I am loading a text file which contains various languages and emojis, characters, etc.
Sample line in the text file: рдЬрд╝рд╛рдЧрд╛рди, рдкрд╢реНрдЪрд┐рдореА рдкреЛрд▓реИрдВрдб рдореЗрдВ рдПрдХ рд╢рд╣рд░ рд╣реИред рдпрд╣ рд╢рд╣рд░ рдмреЛрдмрд░ рдирджреА рдХреЗ рдХрд┐рдирд╛рд░реЗ рд╕реНрдерд┐рдд рд╣реИ
When loading the file with load_dataset
, it is giving back some unicode decoding error.
Code I used:
from datasets import load_dataset
dataset = load_dataset('text', data_files="/Folder/path/to/file/file.txt")
Error:
Traceback (most recent call last):
File "vocab.py", line 4, in <module>
dataset = load_dataset('text', data_files="/Folder/path/to/file/file.txt")
File "/opt/conda/lib/python3.8/site-packages/datasets/load.py", line 1702, in load_dataset
builder_instance.download_and_prepare(
File "/opt/conda/lib/python3.8/site-packages/datasets/builder.py", line 594, in download_and_prepare
self._download_and_prepare(
File "/opt/conda/lib/python3.8/site-packages/datasets/builder.py", line 683, in _download_and_prepare
self._prepare_split(split_generator, **prepare_split_kwargs)

### Given entries
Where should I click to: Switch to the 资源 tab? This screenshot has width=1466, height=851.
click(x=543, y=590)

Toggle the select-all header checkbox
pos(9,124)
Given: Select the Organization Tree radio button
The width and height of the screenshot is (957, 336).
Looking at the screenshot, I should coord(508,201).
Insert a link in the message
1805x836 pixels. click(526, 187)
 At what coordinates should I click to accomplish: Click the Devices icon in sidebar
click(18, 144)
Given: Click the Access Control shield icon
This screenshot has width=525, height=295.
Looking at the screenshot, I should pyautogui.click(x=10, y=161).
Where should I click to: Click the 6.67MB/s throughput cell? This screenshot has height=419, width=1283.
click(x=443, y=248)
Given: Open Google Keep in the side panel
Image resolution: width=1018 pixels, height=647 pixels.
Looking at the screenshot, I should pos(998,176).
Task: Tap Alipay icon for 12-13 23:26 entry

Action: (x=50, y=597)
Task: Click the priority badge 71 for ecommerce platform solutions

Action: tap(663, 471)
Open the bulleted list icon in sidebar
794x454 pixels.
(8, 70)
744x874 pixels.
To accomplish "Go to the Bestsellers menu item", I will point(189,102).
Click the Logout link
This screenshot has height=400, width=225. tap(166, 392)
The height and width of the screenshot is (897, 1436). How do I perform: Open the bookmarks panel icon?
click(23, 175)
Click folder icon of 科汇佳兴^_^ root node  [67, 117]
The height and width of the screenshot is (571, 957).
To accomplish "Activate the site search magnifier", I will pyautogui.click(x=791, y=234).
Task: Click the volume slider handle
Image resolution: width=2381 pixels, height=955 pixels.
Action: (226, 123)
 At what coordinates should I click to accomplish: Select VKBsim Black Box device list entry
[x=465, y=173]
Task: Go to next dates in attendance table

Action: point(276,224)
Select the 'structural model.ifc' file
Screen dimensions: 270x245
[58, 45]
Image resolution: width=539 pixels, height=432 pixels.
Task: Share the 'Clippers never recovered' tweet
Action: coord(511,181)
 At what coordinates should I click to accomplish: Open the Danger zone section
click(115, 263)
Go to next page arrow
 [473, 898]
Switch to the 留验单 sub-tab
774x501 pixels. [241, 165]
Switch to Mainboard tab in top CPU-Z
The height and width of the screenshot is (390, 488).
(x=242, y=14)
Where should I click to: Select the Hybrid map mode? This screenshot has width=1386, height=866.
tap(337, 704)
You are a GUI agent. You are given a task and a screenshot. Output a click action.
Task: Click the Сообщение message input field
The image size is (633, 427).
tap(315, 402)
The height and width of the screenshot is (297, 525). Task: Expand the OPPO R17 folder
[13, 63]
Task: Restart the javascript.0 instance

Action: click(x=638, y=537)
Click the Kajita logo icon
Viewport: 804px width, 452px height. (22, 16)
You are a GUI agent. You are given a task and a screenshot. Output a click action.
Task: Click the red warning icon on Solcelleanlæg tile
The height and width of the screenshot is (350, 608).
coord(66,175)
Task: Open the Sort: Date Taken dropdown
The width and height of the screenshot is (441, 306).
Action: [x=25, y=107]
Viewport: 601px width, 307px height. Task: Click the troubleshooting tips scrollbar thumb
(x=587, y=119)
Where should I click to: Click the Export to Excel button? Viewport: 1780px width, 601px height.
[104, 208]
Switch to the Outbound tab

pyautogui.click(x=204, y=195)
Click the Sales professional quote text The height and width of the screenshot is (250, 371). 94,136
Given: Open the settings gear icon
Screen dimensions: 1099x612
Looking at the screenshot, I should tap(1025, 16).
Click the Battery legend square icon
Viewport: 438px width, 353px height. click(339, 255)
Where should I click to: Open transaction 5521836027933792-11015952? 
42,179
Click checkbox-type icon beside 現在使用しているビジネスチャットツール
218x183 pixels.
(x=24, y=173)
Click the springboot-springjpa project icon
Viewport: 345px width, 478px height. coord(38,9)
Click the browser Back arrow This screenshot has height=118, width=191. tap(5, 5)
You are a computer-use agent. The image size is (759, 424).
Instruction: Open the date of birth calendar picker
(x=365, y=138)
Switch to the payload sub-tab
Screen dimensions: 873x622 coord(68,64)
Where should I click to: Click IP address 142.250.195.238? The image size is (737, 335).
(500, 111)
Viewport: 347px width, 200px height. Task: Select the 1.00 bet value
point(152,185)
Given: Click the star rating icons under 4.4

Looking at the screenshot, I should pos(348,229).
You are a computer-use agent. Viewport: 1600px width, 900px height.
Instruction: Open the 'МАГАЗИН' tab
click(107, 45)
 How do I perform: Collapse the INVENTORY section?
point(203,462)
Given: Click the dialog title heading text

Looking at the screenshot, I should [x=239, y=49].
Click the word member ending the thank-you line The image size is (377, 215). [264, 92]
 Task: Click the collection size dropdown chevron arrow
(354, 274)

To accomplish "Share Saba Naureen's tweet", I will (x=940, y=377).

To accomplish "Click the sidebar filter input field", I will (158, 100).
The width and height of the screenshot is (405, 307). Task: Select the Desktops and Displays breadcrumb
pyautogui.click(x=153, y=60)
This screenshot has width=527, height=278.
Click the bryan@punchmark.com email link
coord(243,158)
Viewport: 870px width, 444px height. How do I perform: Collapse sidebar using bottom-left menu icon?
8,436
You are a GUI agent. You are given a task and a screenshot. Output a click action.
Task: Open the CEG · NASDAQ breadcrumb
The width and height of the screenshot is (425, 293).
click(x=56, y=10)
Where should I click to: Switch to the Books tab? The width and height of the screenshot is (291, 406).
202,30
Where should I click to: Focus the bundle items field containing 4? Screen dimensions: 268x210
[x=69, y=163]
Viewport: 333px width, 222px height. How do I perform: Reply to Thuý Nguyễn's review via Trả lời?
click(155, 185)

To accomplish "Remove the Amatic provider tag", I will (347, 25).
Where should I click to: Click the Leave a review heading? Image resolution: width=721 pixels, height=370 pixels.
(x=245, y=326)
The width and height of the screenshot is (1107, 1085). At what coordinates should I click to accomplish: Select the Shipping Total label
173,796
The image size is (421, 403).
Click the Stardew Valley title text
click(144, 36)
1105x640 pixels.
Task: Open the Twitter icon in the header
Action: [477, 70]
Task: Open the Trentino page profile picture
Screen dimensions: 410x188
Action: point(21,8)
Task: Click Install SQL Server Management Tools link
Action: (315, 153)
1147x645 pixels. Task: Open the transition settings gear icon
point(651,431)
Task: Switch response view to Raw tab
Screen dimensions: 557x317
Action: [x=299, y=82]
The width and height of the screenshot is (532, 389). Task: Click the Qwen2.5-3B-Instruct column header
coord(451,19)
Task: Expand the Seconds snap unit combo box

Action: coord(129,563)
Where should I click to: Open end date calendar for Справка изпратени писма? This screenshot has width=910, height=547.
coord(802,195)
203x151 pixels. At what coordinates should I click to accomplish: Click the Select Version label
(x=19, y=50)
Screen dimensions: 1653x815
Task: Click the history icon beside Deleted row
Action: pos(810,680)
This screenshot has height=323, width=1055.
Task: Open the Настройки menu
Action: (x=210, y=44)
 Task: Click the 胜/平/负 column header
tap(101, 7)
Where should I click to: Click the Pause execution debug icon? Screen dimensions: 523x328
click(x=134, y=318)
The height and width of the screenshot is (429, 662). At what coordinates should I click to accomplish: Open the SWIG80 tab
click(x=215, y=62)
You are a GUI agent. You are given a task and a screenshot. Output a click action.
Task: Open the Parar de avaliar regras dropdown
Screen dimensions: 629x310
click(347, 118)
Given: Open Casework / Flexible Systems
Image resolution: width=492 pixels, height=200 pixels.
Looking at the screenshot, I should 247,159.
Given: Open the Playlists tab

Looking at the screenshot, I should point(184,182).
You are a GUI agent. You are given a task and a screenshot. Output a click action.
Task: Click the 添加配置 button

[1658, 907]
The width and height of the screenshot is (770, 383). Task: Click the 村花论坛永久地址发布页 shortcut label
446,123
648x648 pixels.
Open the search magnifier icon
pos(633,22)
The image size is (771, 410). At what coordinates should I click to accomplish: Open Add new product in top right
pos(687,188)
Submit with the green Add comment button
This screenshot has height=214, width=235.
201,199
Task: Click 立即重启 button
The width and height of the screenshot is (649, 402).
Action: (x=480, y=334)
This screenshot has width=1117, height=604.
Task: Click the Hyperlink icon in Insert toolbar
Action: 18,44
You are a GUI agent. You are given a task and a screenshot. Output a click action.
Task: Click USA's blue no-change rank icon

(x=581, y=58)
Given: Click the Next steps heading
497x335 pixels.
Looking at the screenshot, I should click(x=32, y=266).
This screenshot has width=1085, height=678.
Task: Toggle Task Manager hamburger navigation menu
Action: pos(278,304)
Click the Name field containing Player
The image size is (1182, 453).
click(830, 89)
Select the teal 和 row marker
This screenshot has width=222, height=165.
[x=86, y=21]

### Required tasks
**a.** Reproduce word for word the part of the load_dataset post that opens with the words containing "I am loading" and closes with "unicode decoding error.".
**b.** Resume the forum post about the load_dataset decoding error from the point where it stops.
The material has no part in this work.

### Expected results
**a.**
I am loading a text file which contains various languages and emojis, characters, etc.
Sample line in the text file: рдЬрд╝рд╛рдЧрд╛рди, рдкрд╢реНрдЪрд┐рдореА рдкреЛрд▓реИрдВрдб рдореЗрдВ рдПрдХ рд╢рд╣рд░ рд╣реИред рдпрд╣ рд╢рд╣рд░ рдмреЛрдмрд░ рдирджреА рдХреЗ рдХрд┐рдирд╛рд░реЗ рд╕реНрдерд┐рдд рд╣реИ
When loading the file with load_dataset
, it is giving back some unicode decoding error.

**b.**
File "/opt/conda/lib/python3.8/site-packages/datasets/builder.py", line 1133, in _prepare_split
for key, table in utils.tqdm(
File "/opt/conda/lib/python3.8/site-packages/tqdm/std.py", line 1173, in __iter__
for obj in iterable:
File "/opt/conda/lib/python3.8/site-packages/datasets/packaged_modules/text/text.py", line 60, in _generate_tables
batch = f.read(self.config.chunksize)
File "/opt/conda/lib/python3.8/codecs.py", line 322, in decode
(result, consumed) = self._buffer_decode(data, self.errors, final)
UnicodeDecodeError: 'utf-8' codec can't decode bytes in position 0-1: unexpected end of data
How to avoid this error while loading text file containing multiple language characters ?